As the last of the dying sun faded, he reached a corner of the old house, touching the splintered wood of one of the porch support beams. The house loomed large over him, taller than it appeared from the base of the hill, a malevolent shadow.
Mac skirted the wide front porch, looking for a back way in. He discovered most of the shutters locked over the darkened windows. Likewise the storm doors leading to the cellar, which inwardly pleased him; he didn’t relish the idea of sneaking through the cobwebbed basement of this spooky place.
When he came to the rear door and put his hand on the polished knob, it turned freely, surprising him.
With a creak, the door opened and he stuck his head into the darkness, eyes acclimating to view a pantry, its shelves nearly empty but for scattered mason jars of old fruit and stacks of rags and towels.
He stepped inside, softly closing the door behind him. He crossed through the pantry into a large kitchen, the only light a flickering fluorescent bulb over the counter, causing the black-and-white tile floor to strobe bluish before his eyes.

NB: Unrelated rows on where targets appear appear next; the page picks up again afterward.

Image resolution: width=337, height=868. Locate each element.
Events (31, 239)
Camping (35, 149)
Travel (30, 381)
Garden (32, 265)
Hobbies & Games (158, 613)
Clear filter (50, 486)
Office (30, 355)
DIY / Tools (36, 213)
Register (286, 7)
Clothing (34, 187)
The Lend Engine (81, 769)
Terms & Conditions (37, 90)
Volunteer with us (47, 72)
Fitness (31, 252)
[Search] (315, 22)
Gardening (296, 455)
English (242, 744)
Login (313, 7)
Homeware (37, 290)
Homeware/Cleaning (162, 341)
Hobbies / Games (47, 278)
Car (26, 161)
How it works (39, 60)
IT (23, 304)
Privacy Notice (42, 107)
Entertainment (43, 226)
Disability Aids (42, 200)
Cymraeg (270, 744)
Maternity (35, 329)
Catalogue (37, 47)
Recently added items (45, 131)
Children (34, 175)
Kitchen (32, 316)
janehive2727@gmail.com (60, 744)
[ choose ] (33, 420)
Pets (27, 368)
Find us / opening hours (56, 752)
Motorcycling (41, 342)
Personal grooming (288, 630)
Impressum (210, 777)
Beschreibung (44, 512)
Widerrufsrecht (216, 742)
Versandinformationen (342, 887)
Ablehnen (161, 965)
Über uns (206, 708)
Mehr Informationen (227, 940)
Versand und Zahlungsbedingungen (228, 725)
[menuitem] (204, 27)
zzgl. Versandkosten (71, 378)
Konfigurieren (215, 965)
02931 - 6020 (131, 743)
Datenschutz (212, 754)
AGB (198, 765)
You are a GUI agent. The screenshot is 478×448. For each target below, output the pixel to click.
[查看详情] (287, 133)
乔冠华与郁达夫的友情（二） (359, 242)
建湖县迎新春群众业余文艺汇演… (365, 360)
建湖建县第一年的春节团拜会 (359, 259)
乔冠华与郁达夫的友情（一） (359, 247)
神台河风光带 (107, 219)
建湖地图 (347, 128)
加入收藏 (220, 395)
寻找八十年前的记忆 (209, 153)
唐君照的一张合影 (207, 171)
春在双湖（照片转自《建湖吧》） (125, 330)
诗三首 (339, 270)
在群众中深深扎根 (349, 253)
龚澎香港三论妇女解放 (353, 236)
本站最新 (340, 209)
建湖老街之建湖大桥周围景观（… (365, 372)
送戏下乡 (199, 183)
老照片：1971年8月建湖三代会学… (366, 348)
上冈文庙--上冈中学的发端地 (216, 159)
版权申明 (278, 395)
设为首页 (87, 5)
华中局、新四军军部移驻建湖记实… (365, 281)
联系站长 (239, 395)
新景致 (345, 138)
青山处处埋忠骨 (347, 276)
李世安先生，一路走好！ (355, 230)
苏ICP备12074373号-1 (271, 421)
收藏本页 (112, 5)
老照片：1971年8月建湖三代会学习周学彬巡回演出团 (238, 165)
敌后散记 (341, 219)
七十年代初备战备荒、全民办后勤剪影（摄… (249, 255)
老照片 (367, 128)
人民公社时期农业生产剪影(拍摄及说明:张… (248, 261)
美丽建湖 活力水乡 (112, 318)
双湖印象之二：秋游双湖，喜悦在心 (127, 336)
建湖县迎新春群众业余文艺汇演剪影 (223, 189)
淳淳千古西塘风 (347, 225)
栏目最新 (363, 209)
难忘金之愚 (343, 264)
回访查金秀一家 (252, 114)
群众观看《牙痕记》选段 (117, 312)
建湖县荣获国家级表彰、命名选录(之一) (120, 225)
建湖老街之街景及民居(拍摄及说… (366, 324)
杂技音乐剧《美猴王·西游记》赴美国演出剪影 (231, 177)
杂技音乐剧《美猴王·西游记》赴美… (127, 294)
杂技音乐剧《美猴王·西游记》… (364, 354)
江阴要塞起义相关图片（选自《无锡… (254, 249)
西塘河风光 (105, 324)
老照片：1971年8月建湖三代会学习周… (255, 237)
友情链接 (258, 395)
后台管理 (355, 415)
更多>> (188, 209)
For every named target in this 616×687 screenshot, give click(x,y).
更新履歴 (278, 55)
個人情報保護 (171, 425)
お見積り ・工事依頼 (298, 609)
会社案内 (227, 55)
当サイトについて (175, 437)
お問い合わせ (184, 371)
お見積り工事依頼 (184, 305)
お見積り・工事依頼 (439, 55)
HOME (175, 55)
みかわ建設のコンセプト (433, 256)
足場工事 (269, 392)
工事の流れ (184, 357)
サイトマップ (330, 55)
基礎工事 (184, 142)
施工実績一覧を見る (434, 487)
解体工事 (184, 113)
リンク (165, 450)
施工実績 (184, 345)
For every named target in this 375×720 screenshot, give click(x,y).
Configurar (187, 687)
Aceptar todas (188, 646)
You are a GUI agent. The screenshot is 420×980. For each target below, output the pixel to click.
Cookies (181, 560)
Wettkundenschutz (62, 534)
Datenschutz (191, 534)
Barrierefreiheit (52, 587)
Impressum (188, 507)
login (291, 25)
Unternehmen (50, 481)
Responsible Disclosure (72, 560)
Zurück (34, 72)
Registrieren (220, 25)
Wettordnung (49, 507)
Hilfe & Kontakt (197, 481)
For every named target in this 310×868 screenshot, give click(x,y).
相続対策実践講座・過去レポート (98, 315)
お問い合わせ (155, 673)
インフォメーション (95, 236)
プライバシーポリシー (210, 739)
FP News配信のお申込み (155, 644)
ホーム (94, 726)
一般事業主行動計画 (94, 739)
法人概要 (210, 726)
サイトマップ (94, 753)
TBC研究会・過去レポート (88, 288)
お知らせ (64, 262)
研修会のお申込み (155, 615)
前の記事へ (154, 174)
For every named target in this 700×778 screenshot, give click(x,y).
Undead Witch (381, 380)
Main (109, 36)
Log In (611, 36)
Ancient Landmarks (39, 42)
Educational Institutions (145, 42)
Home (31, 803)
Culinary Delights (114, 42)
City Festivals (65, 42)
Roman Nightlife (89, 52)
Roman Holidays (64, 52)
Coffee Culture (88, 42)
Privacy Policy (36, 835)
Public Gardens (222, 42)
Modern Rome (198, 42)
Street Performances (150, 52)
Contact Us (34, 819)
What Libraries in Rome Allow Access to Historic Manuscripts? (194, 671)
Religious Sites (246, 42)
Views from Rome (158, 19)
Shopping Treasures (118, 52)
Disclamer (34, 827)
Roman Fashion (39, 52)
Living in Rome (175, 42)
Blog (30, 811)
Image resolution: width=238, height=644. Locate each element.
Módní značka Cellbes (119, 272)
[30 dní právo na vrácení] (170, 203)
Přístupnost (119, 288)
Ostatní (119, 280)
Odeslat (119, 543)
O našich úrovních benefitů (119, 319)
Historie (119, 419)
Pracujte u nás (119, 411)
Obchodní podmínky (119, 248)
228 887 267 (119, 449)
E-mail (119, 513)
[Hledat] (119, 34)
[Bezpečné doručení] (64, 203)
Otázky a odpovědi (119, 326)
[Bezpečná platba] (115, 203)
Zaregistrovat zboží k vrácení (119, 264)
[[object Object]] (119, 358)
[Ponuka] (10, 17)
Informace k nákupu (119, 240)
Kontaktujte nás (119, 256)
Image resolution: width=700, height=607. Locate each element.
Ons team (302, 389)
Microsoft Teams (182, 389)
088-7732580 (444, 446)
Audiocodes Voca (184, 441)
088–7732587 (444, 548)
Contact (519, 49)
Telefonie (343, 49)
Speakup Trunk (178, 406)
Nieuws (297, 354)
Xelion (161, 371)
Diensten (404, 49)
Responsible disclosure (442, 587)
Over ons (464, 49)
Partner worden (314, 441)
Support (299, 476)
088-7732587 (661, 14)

Two shipping boxes sat open on the big wooden island, filled with cast-iron skillets and battered pots. An old refrigerator hummed in the corner. He opened it to find nothing but a few cans of Coke and a lone Hostess chocolate cupcake in open cellophane, nourishment for those clearing out the old house.
In the large dining hall, a chandelier hung high. Furnishings covered with sheets, the ghosts of sedentary creatures. The quiet seemed to suck the very air from the place and Mac’s tennis shoes made too much noise even on tiptoes.
He nearly tripped over an ottoman in the dark and it scraped across the wood floor, the echo like a dying rodent. He rubbed his shin, cursing himself for not grabbing his flashlight from the glove box, though knowing himself as he did, the batteries inside it were probably dead.
He lifted the corner of a nearby sheet, carefully, as if expecting a gargoyled hand to slash out from underneath, but discovered only a green velvet sofa. He moved about the room, lifting sheets, until he found a varnished oak desk with many drawers, one of which — on the upper right-hand side — had a dark keyhole.
He dug the skeleton key from his pocket and inserted it into the keyhole, but it wouldn’t turn. Frustrated, he lowered the sheet and kept looking.
In a dark hallway he uncovered a bureau, a bottom drawer of which was locked. Again he tried the key and once again was unsuccessful. He continued his search in the dark and quiet, berating himself for coming up with this stupid plan.
He moved up the curving staircase to the second floor, discovering what had once been the master bedroom. The four-poster bed seemed only bones without its mattress, an ornately carved relic waiting for a family member or perhaps a winning auction bidder to claim it.